While most people worry about contracting Lyme’s disease after suffering a tick bite, bites from the “lone star” tick can cause other worrisome illnesses, The Washington Times reports. “We often think of ticks as carriers of infectious diseases, such as Lyme disease, but the research strongly suggests that bites from this particular species of tick can lead to this unusual allergy,” said Dr. Melody Carter, who conducted a study on ticks in 2017.

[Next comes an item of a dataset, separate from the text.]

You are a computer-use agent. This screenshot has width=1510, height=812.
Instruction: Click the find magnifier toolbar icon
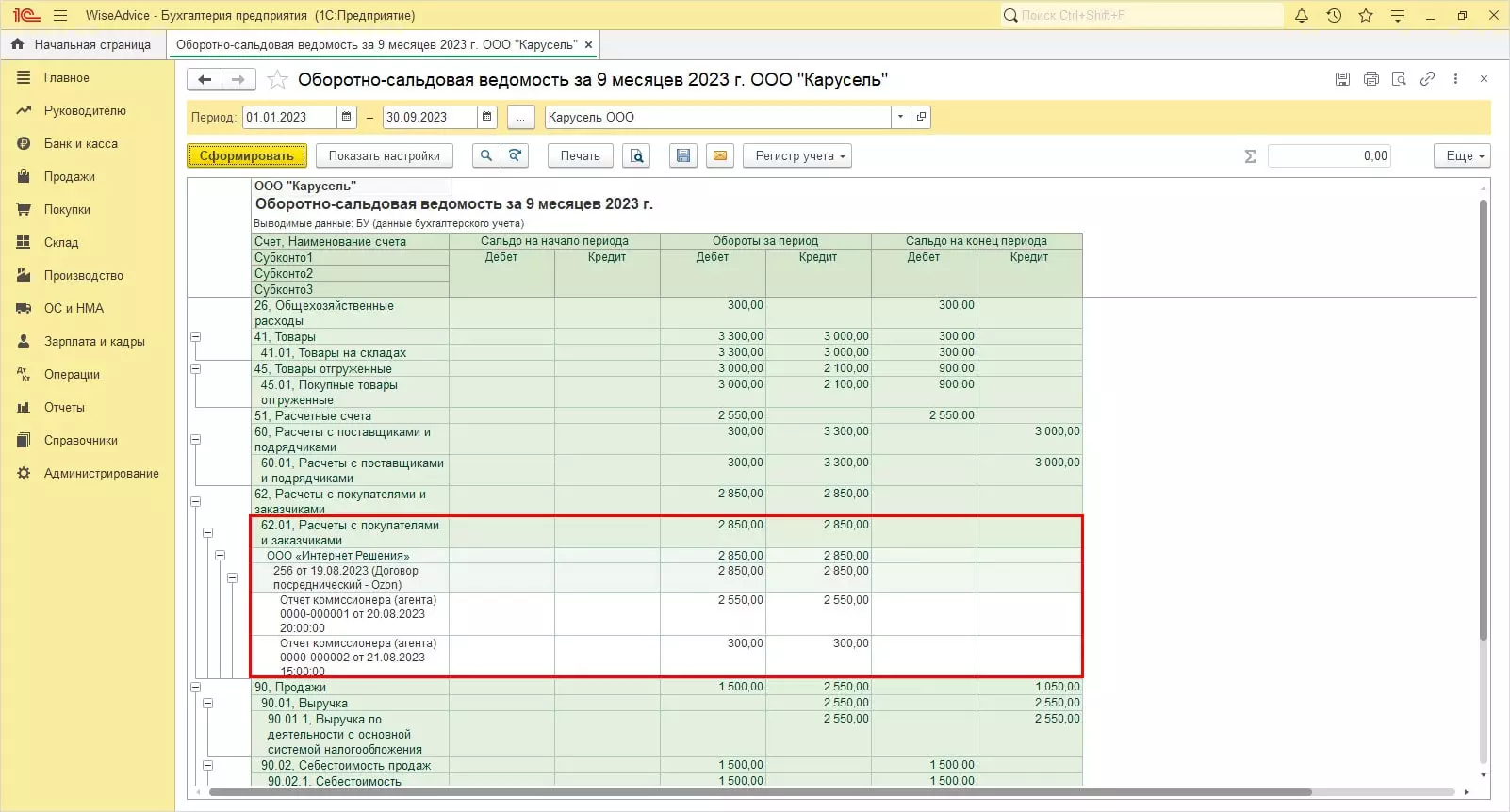[x=485, y=156]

The lone star tick is found across the East, Southeast, and Midwest United States, and can cause what experts have dubbed the “Alpha-Gal allergy.” Scientists discovered the allergy after examining a number of patients who had entered into anaphylactic shock roughly six to eight hours after digesting red meat. Upon closer examination, the experts found that all the patients had been bitten by lone star ticks.

“It’s not the classic ‘my throat is closing when I eat peanut butter,’ reaction,” University of North Carolina Chapel Hill allergist Dr. Scott Commins said, according to USA Today. “These [patients] would get hives and talk about G.I. distress, or needing to go to the restroom, and itching and swelling. Some would have to go to the ER to get treated,” he added. (RELATED: Sony Apologizes For Depicting Food Allergies As Weakness In Kids Movie)

Roughly 5,000 people have been diagnosed with the Alpha-Gal allergy following their exposure to a lone star tick.

Dr. Thomas Platts-Mills discovered the tick-transmitted Alpha-Gal allergy in 2002.